===== 本文 =====
ドル円は今月16日に一時139.58円と昨年7月28日以来約1年2カ月ぶりの安値を付けましたが、そのあとは良好な米経済指標などを受けて一転買い戻しが優勢に。27日の昼頃までは“非常に良い感じ”に戻り歩調が続いていました。27日の自民党総裁選の第1回投票では、「アベノミクス」の継承を掲げ、日銀の利上げに否定的な高市早苗氏が1位となり、外国為替市場では円安進行、株式市場では日経平均が900円超高の高値引けとなりました。ドル円はこの日の14時30分前に146.49円と3日以来の高値を付けています

 

*Trading Viewより

 

ただ、決選投票で石破茂元幹事長が高市氏にわずか21票差で逆転勝利を収めると、日経平均先物が急落し、ドル円も大きく値を下げました

 

市場では「石破氏の勝利が日銀による追加利上げの道を開いた」との声が聞かれたほか、「自民党総裁選で日銀の利上げに批判的な高市早苗氏が勝利するとの思惑から膨らんでいた株買いと円売りポジションを解消する動きが広がった」との指摘がありました。
===== 検証対象データ =====
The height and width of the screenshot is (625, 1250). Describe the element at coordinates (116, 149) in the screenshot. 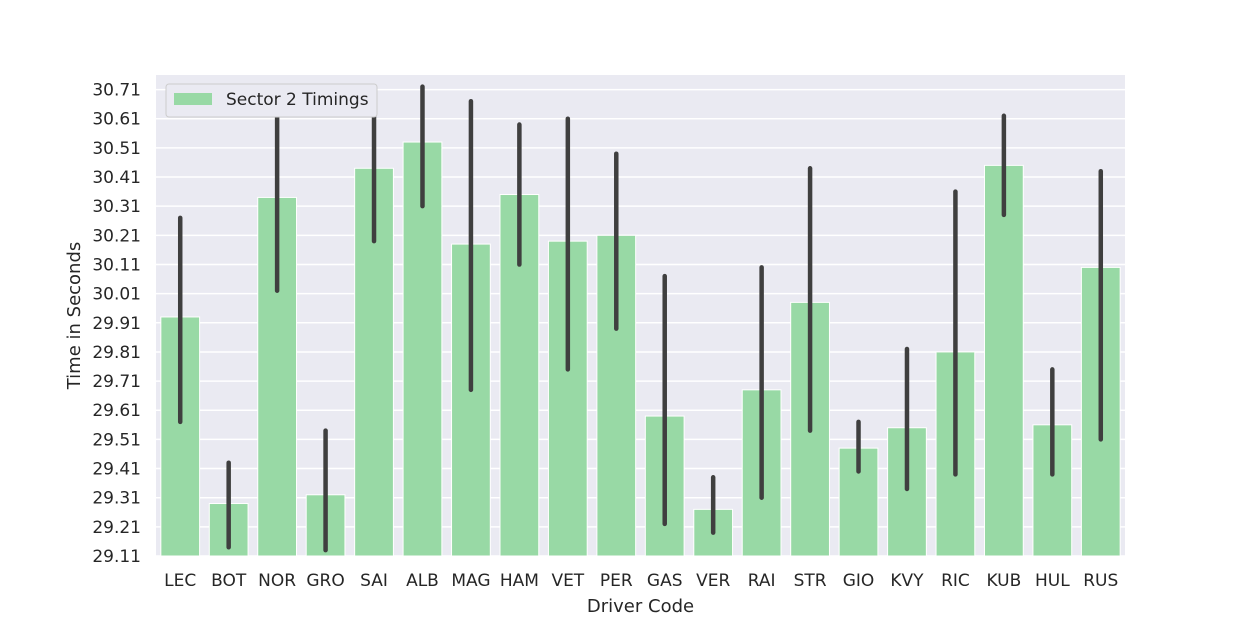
=====
===== 検証対象データ =====
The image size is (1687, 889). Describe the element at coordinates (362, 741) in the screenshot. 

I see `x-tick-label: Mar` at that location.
=====
指示 1: ドル円相場の本文のうち、「ただ、決選投票で石破茂元幹事」から「った」との指摘がありました。」までを一字一句変えずに出力せよ。
指示 2: ドル円相場の本文の続きを、最後の文の次から書き進めよ。

解答 1:
ただ、決選投票で石破茂元幹事長が高市氏にわずか21票差で逆転勝利を収めると、日経平均先物が急落し、ドル円も大きく値を下げました

 

市場では「石破氏の勝利が日銀による追加利上げの道を開いた」との声が聞かれたほか、「自民党総裁選で日銀の利上げに批判的な高市早苗氏が勝利するとの思惑から膨らんでいた株買いと円売りポジションを解消する動きが広がった」との指摘がありました。

解答 2:
*Trading Viewより

 

今後は10月1日に臨時国会が召集され、石破氏が新総理に選出される見通しですが、「アベノミクス」の継承を打ち出していた高市氏とは異なり、石破氏は「株式市場にとっては評価が難しい」との声も。「石破新政権誕生で株価はこれから停滞しかねない」との見方もあるだけに、さえない株価がドル円の重しとなる可能性もありそうです。

 

なお、石破氏は27日夜のテレビ番組で「政府と日銀は緊密に協力すべき、金融政策に関して日銀に要請はしない」「緩和的な金融政策の方針は変わらない」とも発言しており、一時的にですが、日経平均先物とドル円の買い戻しにつながる場面がありました。「石破氏の本当の考えは10月1日以降に行われる組閣の人選によって判明するのでは」と指摘もある中、このあたりを海外勢がどう受け止めていくかも焦点となりそうです。

 

 

 

次期首相の石破氏の記者会見

 

石破氏は27日に党本部で記者会見し、経済対策を含む2024年度補正予算案の編成について語っています。「物価上昇を上回る賃金上昇を実現するために、新しい資本主義にさらに加速度をつけていく」と強調し、「補正予算によって、当面の物価高に対応しなければならない」と説明。また、デフレ脱却については岸田政権の経済政策の基本的な方向性を継承する考えを示しています。また、海外の生産拠点の国内回帰によって「雇用と所得の機会をつくっていく」と話し、デフレ脱却のために国内への設備投資を促す環境づくりが重要だとしています。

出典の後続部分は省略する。